刃物などは空港にあるような金属探知機を使えばいいじゃないか、という意見があるかもしれませんが、大量の乗客を素早く処理することが求められる鉄道には導入に困難を伴うことでしょう。(JR東による2019年の1日平均トップ乗客数100の駅の合計は800万人強、羽田空港は2019年で8000万人強だそうですので、まさに桁違いです。)
では今回の件が、仮に同じ出所者の顔写真を各警備員に(まるで指名手配犯のように)配布して同じことをした場合、どのような反応となったでしょうか。

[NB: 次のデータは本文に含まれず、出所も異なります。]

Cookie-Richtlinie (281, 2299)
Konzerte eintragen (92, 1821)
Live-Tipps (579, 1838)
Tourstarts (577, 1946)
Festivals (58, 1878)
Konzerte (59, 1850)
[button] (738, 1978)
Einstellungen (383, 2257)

結論は同じだったでしょう。JRの保安を担っている人であろうとシステムであろうと、結局、なぜ出所者の顔が出回っているのか、という点で出所者本人が納得しません。指名手配犯と同列に扱うというのも、バランス的に納得を得にくいでしょう。
つまりこの件はカメラ監視が問題の本質であったようには思えません。カメラ検知はセンセーショナルかつ検討不十分な領域であるので、矢面にたったにすぎないように思えてなりません。
私の思う問題の本質
以上から私の考える本件の問題の本質は、以下の3つではないかと思います。
・犯罪者の更生への配慮を欠いたこと
・鉄道保安目的と手段がリンクしていなかったこと
・これらの説明(広報)が足りなかったこと
3つ目に関してはうがった見方かもしれませんが、つっこみどころ(スキ)を作ってしまったがために報道にいいような方向性での報道をさせてしまったとも捉えることもできると思います。
広報担当者は社会から企業がどう見られているかと、社会へ企業をどう見せるかの両目の観点が必要であることから、双方にとって情報格差を無くすような働きかけ方ができなかったかという点が、他山の石になるのではないでしょうか。